John Frederick Herring, Senior
The Posting Inn: a change of horses waiting on a road with a mail coach approaching
British and Sporting Art
Provenance:
Private Collection, UK.
Exhibited:
Newcastle, Laing Art Gallery, on loan c. 1976 – 2000.
The Posting Inn dates to the height of the “Golden Age of Coaching” in England, during which time coaches became the dominant form of travel throughout the country. Competition and rivalry amongst mail coaches was at its peak, leading to an elevated degree of speed and efficiency along the postal routes. Posting inns served as way stations along these routes, allowing mail coaches to pick up fresh horses in a matter of minutes and continue on their journey. Herring’s composition depicts the moment just before this change over, with the horses waiting in the foreground and the coach approaching from the distance. Herring has chosen a unique subject, emphasising the anticipation of the waiting horses instead of the arrival of the mail coach. The play of light and the multiple views of the horses are typical of Herring’s style. He captures the liveliness of the scene, imbuing the horses with a sense of movement and excitement that is very much indicative of the atmosphere of the Coaching Age.

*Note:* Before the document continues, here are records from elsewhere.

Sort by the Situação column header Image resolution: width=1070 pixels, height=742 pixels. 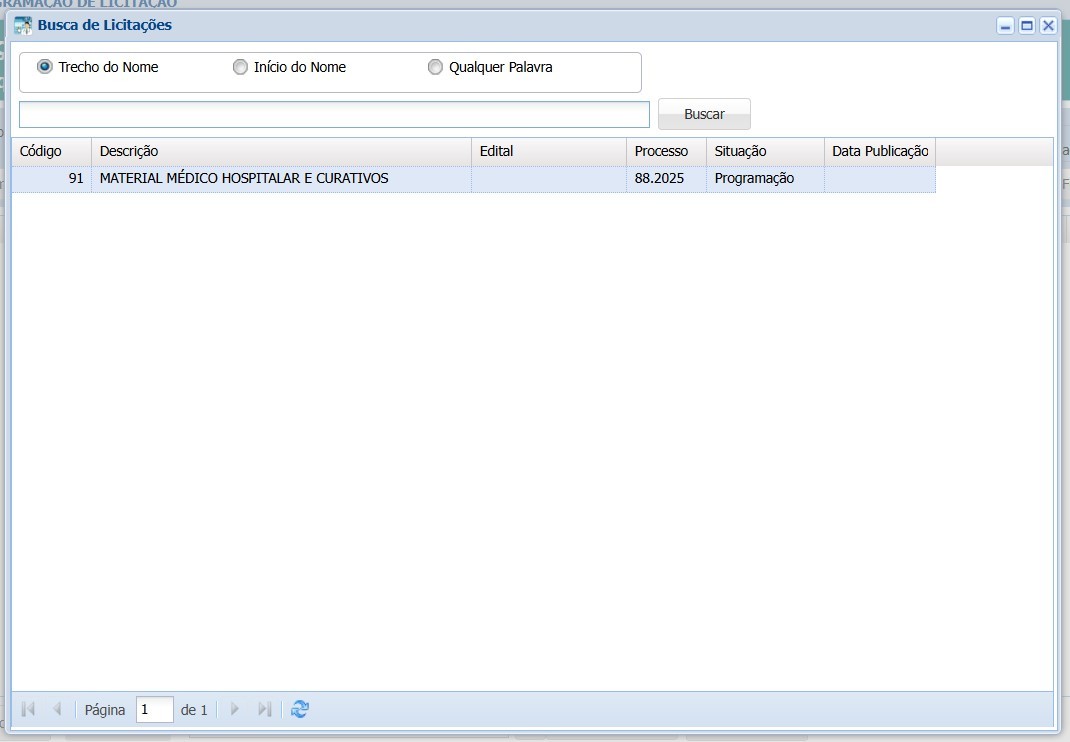[x=764, y=151]
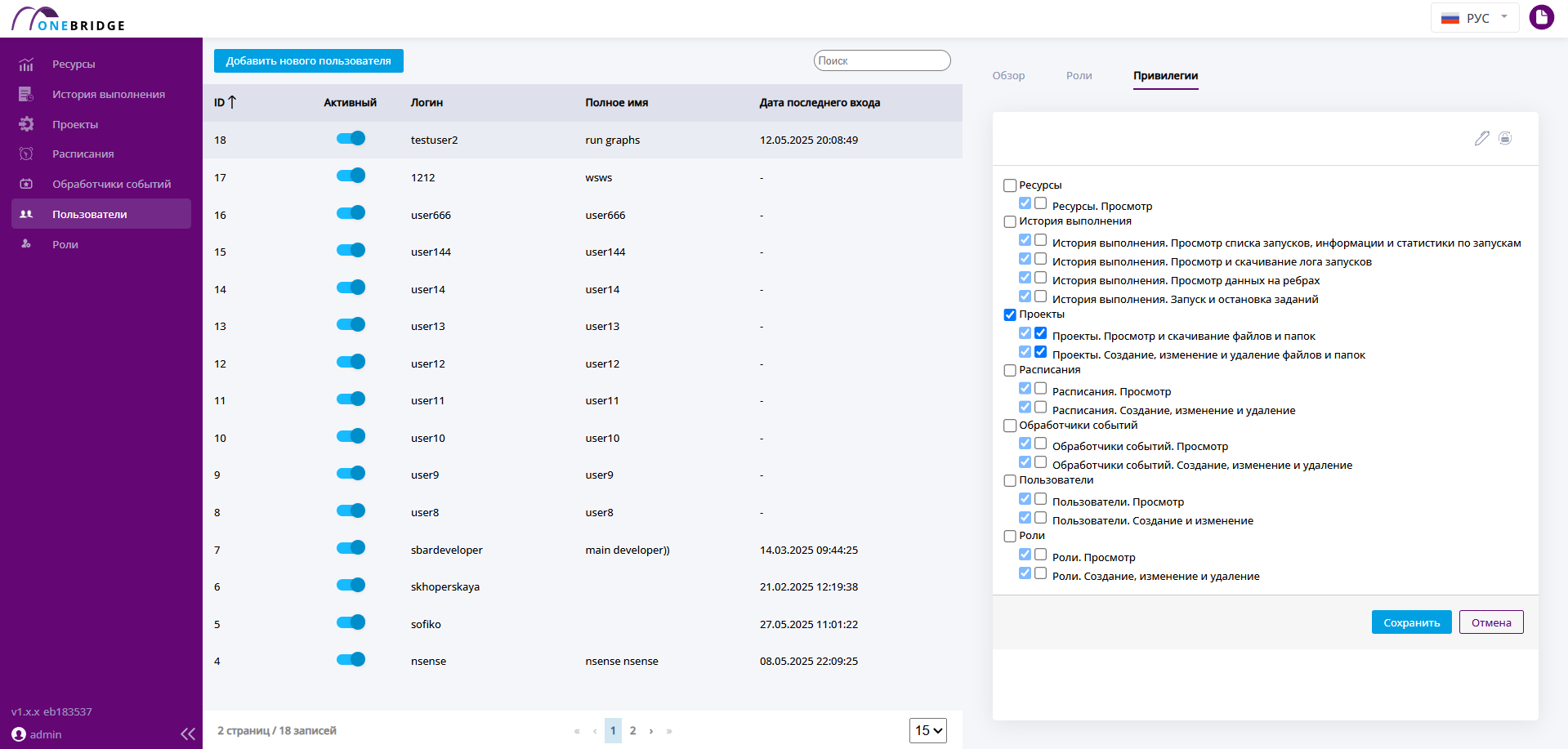Click the Поиск search field
The height and width of the screenshot is (749, 1568).
click(x=882, y=60)
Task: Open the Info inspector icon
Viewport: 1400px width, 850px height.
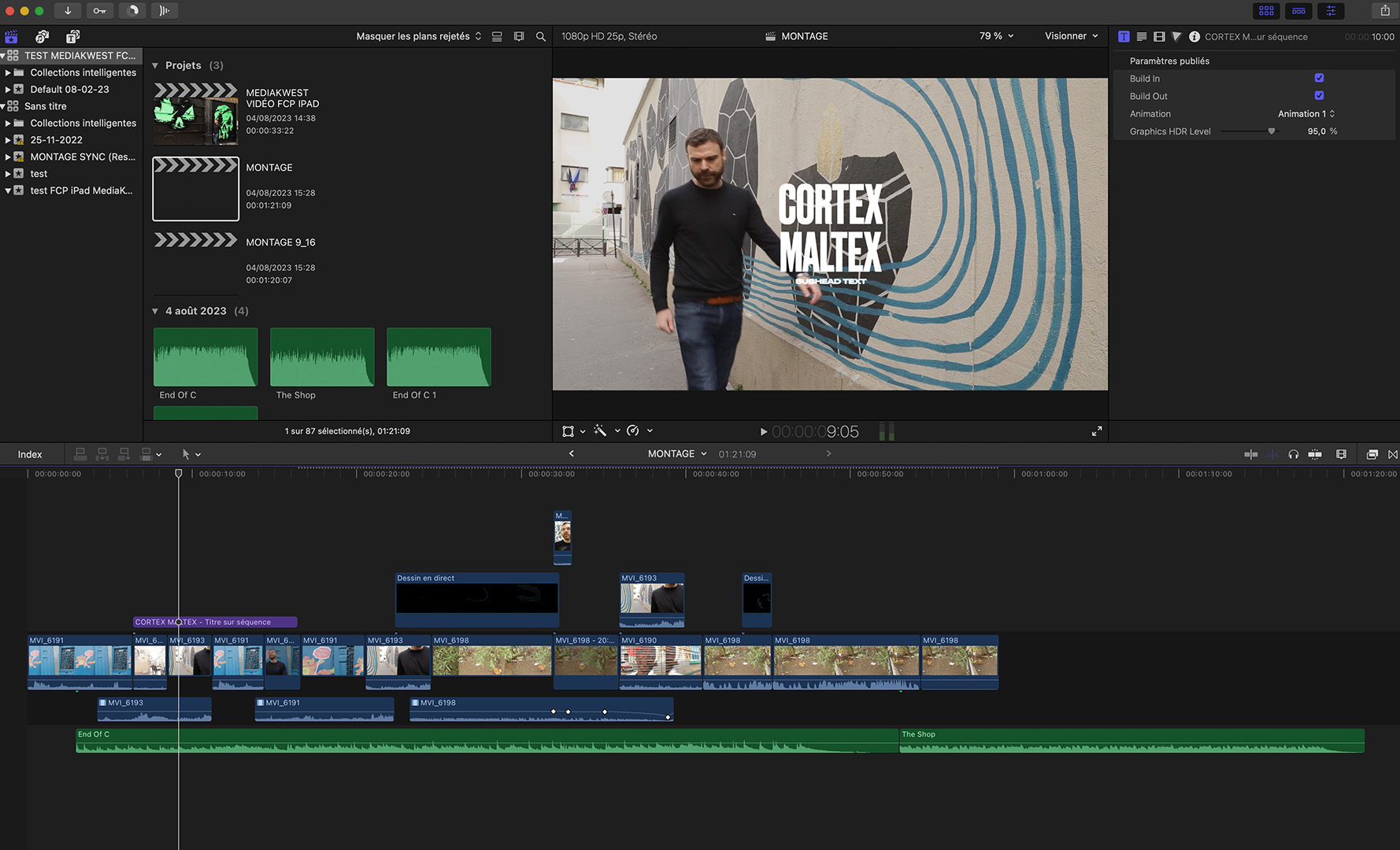Action: point(1194,37)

Herring was enormously successful in his lifetime and ranks with Sir Edwin Landseer as one of the greatest animal painters of the mid-nineteenth century. A prolific artist, his subjects included hunting, racing, shooting and farmyard scenes. Herring began his artistic career as an assistant to a painter of coach insignia and inn signs in Doncaster and was soon employed as a coach driver. In his spare time, he painted portraits of horses for inn parlours, where his skills were quickly recognised by local owners of hunting and racing horses. In 1830, he moved to Newmarket, where he may have been instructed by English animal and battle painter Abraham Cooper (1787 – 1868), before embarking on a successful career as an artist in London. He painted eighteen Derby winners and thirty-three successive winners of the St. Leger and exhibited at the Royal Academy from 1818, the British Institution, and the Royal Society of British Artists. In 1845, he was appointed Animal Painter to H.R.H. the Duchess of Kent. He later received a commission from Queen Victoria, who remained a patron for the rest of his life. Herring’s works hang in The Tate Gallery, London; The Victoria and Albert Museum, London; The Fitzwilliam Museum, Cambridge; The National Gallery of Ireland, Dublin, and in many well-known English and American private collections.